Michael Martin of The A.V. Club gave the episode an "A−" and writing, "If Atlanta had let this season's European tour end without at least one scene in which Darius and Al get high in Amsterdam, they would have squandered a natural character beat and risked a fan revolt. So here it is, the episode where the cannabis connoisseurs sample the fare at a local weed café and just let things unfold. But 'New Jazz' isn't mere fan service, and it wanders far from the path of least resistance; the setup is the least predictable thing about this deep and deeply funny episode. And then there is That Unpublicized Cameo, which exceeds all instant expectations."

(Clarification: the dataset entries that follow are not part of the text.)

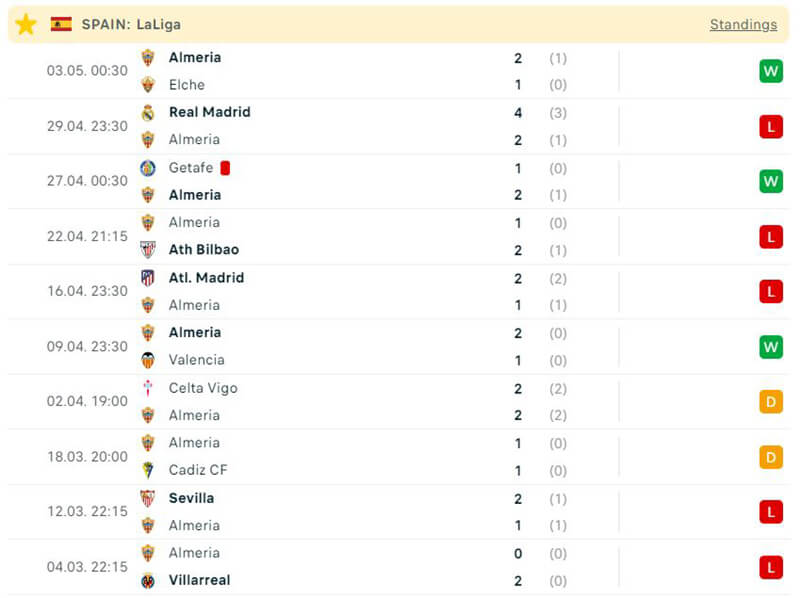800x598 pixels.
Task: Click the Celta Vigo club crest
Action: click(148, 388)
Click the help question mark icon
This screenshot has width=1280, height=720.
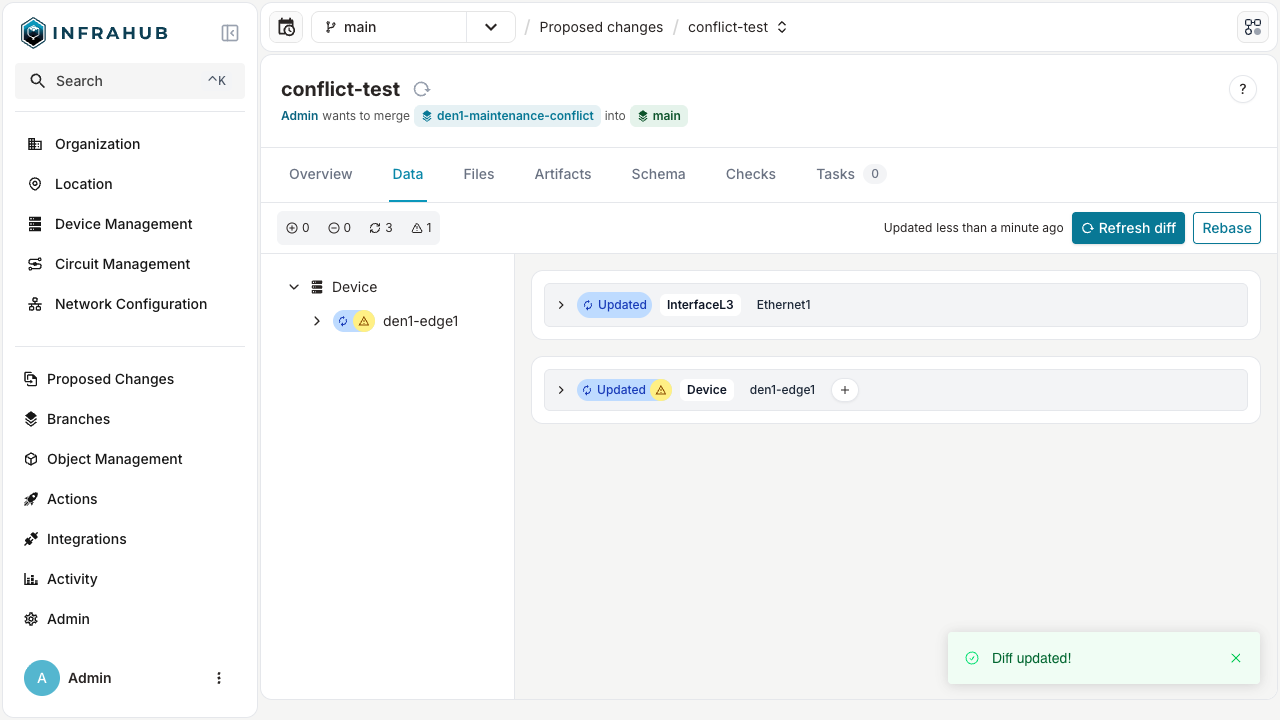[1242, 89]
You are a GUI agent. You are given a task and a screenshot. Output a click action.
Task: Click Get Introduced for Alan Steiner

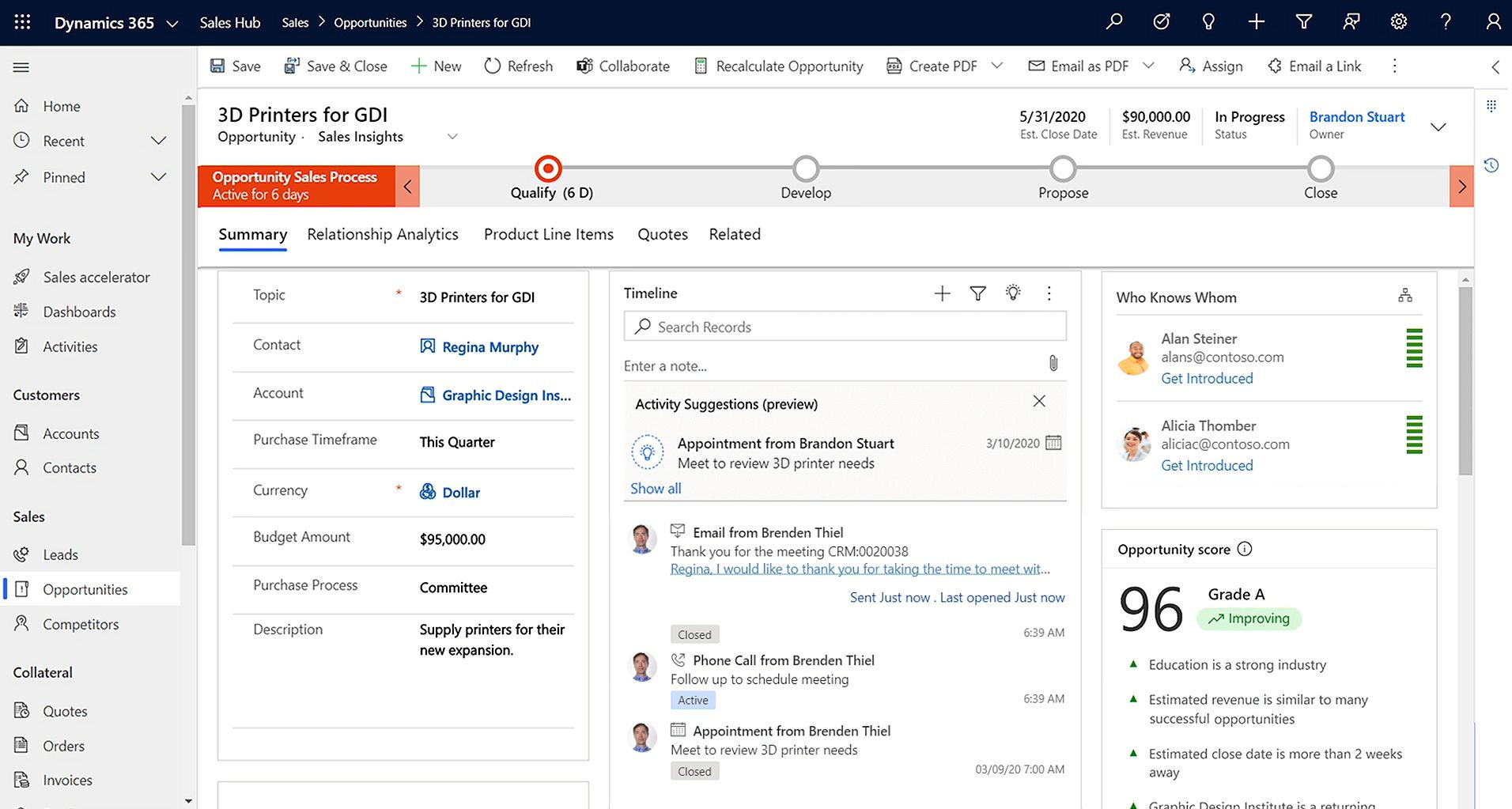coord(1207,378)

Alan Sepinwall of Rolling Stone wrote, "'New Jazz' — the first episode of the series with the Donald Glover/Hiro Murai writer/director combo since 'Teddy Perkins' — is more experience than mystery, and doesn't seem hugely concerned with the truth of these questions. But it's also an engrossingly weird, funny, and sad spotlight on our main character. This season's occasional detours back to America have been interesting, but Atlanta with the regular cast remains on another level."

Jordan Taliha McDonald of Vulture gave the episode a 4 star rating out of 5 and wrote, "Throughout the third season of Atlanta, the question of power and the limits of satire have weighed heavily on the show and the writing of its characters." Alison Herman of The Ringer wrote, "In a season that's otherwise pushed the show in new directions, 'New Jazz' feels like Atlanta getting back to basics, not to mention its larger plot. We still don't know what's up with Van's strange behavior, or whether Al will get his creative mojo back. But 'New Jazz' does articulate the tensions that come with the crew's acclimation to its new altitude. Now a smooth operator, can Earn hold on to the loyalty that made Al keep him close in the first place? And if Al can't rely on Earn or Darius to tell it like it is, who's left to keep him anchored? These are questions Atlanta has mostly deferred this year in favor of larger observations about blackness and culture. Just in time for the home stretch, they’re finally back at center stage." Deshawn Thomas of /Film wrote, "So what does this mean? Perhaps this was all a manifestation of Al's anxiety and apprehension surrounding his fame as a rapper. Lorraine's putdowns could have been his hidden fears about the people closest to him and his ignorance about who owns the rights to his music. Maybe he was recently involved in controversy that had him feeling 'canceled', which would explain the presence of an unrepentant Liam Neeson as well as the name of the club. Whatever reality may be, all of these events prompt Al to confront his fears in the end."

Kyndall Cunningham of The Daily Beast was more critical, writing "you could say that, because Atlanta is a show that is primarily purported to be for black audiences, we also don't need these 'rigorous' lessons on "white privilege". Maybe this is just an elaborate way for Glover to tell black people on the internet to stop being less outraged. Maybe he feels powerful enough in his career that he likes doing famous white people needless favors because he can. Either way, the humorless, shocking cameo doesn't rescue a pretty underwhelming episode. It's nice to revisit Paper Boi’s struggles navigating fame and new money, but Atlanta still feels distracted."